# Records in a dataset:
______

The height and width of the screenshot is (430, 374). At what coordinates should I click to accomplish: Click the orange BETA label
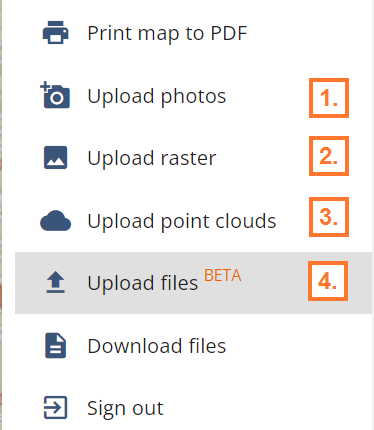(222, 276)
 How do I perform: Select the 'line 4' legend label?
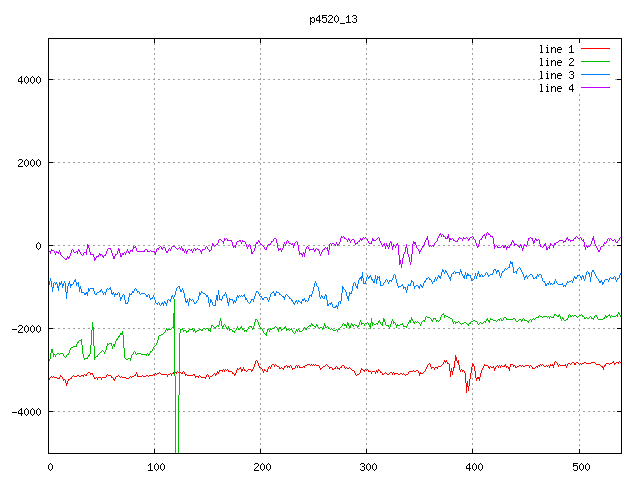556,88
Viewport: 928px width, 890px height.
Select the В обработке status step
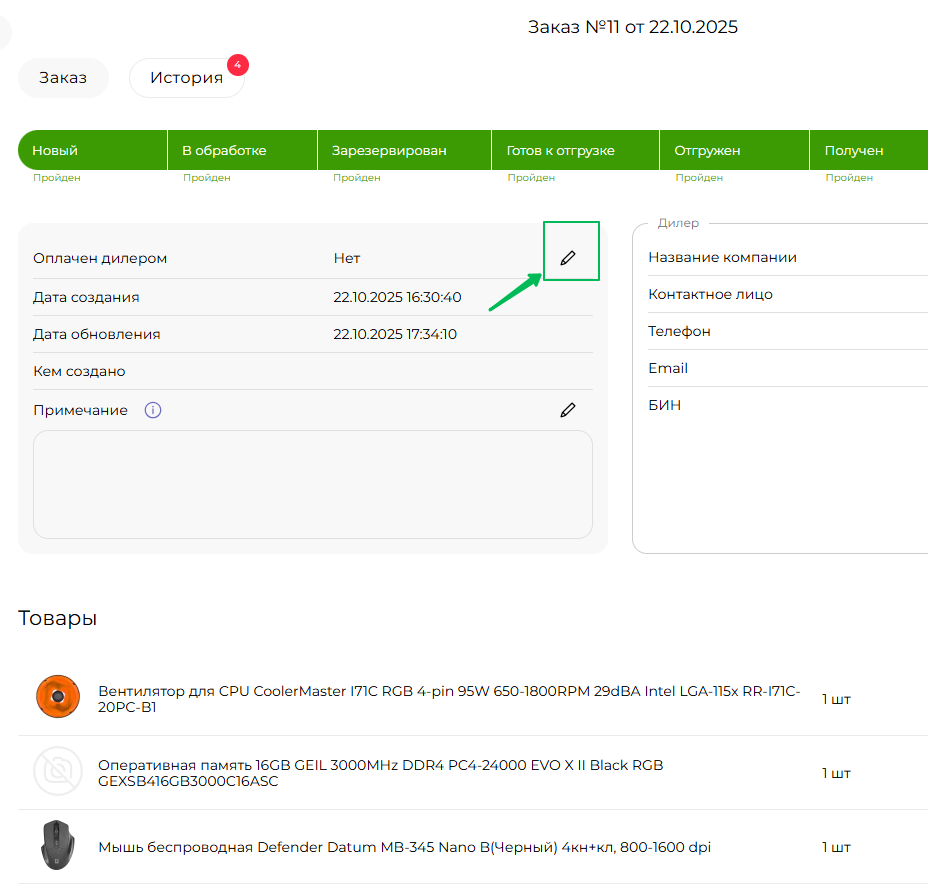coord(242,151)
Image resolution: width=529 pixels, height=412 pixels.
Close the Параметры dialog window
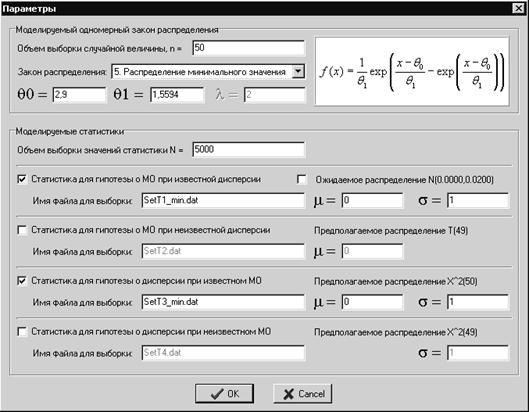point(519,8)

______

# What is required:
Print the text lines of the records above again, word for word, leaving the pictures out.

# Solution for this task:
The height and width of the screenshot is (430, 374). At what coordinates should I click to accomplish: Click the orange BETA label
(222, 276)
 How do I perform: Select the 'line 4' legend label?
556,88
Viewport: 928px width, 890px height.
Select the В обработке status step
coord(242,151)
Image resolution: width=529 pixels, height=412 pixels.
Close the Параметры dialog window
point(519,8)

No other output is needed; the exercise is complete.